INSTRUCTION –
Answer these from the concrete durability text:
(a) For how many years were the naturally corroding beams monitored?
(b) Within what distance of the shoreline must coastal constructions lie to fall under the recommendations?
(c) Which time-dependent effects are left out of the discussion of cracking?

TEXT BLOCK –
Design procedures for concrete structures are based on the limit state method, which recognises that a structure must simultaneously satisfy a variety of different design requirements related to both strength and serviceability. Reinforcement stress limits, intended to control flexural cracking, are one of the most important requirements for service limit state (SLS) design. Excessive loading can have a detrimental impact on the structure durability in a chloride environment. Indeed, a strong correlation exists between loading-induced concrete damage and heavy corrosion of tensile reinforcements (Castel et al., 2003). In this study, naturally corroding reinforced concrete beams subjected to different sustained loading levels were monitored over a period of 20 years. The results showed that bending cracks do not affect the durability of reinforced concrete, providing that their width is properly controlled. Another important conclusion was that concrete damage (i.e. microcraking) at the steel-concrete interface between bending cracks (Figure 1), so called cover-controlled cracking, was always correlated to areas of severe steel reinforcement corrosion. Based on the assumption that cover-controlled cracking should be limited, a model has been developed to provide alternative reinforcement stress limits for chloride environments (Castel & François, 2011). In this paper, the new reinforcement stress limit is compared to the Australian Standards AS3600 concrete building code (AS3600, 2009) and AS5100.5 concrete bridge code (AS5100, 2004) provisions, and recommendations are provided for the SLS design of reinforced concrete in marine exposure conditions such as concrete in sea water, including permanently submerged, spray zone and tidal/splash zone, as well as coastal constructions located within 1 km of the shoreline.

Different types of concrete damage in the tensile zone of a reinforced concrete beam: bending cracks, cover-controlled cracking and microcracking.
2 Influence of bending cracks and cover-controlled cracking
In this section, the influence of bending cracks and cover-controlled cracking on chloride-induced steel corrosion in concrete is discussed. Only cracking due to mechanical loading is considered. Time-dependent effects such as creep and restrained shrinkage-induced cracking are not discussed at this stage. Figure 1 shows the different types of concrete damage that can potentially be observed after cracking in the tensile zone of a reinforced concrete beam: bending cracks, cover-controlled cracking and microcracking. In the following, bending cracking will be always assumed stabilised.

DATA –
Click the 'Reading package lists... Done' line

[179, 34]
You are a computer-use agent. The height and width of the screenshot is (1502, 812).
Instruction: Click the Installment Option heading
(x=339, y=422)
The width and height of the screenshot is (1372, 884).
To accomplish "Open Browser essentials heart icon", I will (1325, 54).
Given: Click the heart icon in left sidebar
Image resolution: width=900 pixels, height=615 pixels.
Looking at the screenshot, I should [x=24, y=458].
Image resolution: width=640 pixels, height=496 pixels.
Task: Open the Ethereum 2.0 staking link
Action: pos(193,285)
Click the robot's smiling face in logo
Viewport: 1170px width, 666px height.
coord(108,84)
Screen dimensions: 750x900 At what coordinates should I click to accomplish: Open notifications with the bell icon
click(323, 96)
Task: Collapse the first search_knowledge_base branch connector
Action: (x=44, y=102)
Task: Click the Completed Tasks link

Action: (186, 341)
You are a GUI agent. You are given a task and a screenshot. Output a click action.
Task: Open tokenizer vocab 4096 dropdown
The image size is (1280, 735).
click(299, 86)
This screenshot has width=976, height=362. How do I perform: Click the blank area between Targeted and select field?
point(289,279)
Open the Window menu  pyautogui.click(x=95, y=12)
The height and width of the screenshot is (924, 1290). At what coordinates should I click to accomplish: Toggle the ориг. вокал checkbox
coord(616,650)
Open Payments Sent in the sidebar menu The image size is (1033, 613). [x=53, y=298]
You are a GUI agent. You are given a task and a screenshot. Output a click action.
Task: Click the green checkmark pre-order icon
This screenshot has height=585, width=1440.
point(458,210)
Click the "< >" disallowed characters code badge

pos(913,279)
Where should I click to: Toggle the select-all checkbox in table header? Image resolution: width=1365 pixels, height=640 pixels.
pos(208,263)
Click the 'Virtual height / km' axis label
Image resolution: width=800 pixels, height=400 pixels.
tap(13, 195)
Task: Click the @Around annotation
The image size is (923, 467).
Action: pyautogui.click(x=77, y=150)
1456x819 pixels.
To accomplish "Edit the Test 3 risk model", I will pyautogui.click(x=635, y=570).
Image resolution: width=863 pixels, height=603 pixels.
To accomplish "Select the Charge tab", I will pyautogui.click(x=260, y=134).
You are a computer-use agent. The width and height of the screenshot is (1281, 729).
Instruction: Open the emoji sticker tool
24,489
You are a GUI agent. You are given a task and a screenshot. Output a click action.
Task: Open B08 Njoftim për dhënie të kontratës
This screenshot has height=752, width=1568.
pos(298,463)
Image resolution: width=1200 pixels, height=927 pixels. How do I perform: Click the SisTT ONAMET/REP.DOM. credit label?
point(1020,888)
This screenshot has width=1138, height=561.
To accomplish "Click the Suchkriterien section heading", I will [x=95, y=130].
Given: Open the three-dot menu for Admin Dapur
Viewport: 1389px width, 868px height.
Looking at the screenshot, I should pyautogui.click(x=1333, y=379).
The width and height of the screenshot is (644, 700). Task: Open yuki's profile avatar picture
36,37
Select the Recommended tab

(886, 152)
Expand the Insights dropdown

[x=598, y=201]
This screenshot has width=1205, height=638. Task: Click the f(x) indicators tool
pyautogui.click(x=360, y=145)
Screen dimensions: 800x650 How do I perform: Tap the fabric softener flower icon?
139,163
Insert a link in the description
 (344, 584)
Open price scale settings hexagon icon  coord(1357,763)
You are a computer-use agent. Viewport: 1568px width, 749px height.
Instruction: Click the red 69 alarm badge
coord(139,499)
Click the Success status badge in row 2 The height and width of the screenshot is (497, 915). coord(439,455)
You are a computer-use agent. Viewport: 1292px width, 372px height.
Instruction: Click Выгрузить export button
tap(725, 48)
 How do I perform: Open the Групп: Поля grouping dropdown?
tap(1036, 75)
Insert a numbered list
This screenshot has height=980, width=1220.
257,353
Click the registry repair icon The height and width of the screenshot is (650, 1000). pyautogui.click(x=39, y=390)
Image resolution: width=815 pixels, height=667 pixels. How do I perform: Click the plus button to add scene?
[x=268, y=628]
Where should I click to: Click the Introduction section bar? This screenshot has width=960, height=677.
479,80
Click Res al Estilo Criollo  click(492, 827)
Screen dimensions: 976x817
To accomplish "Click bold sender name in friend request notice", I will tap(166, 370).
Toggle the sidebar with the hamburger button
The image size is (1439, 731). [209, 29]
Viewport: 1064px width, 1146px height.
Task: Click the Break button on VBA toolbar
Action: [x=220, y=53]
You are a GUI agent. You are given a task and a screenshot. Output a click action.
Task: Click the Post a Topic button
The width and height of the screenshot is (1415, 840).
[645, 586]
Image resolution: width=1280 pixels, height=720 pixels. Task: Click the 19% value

FINISHED EXERCISE –
(a) 20 years.
(b) Within 1 km of the shoreline.
(c) Creep and restrained shrinkage-induced cracking.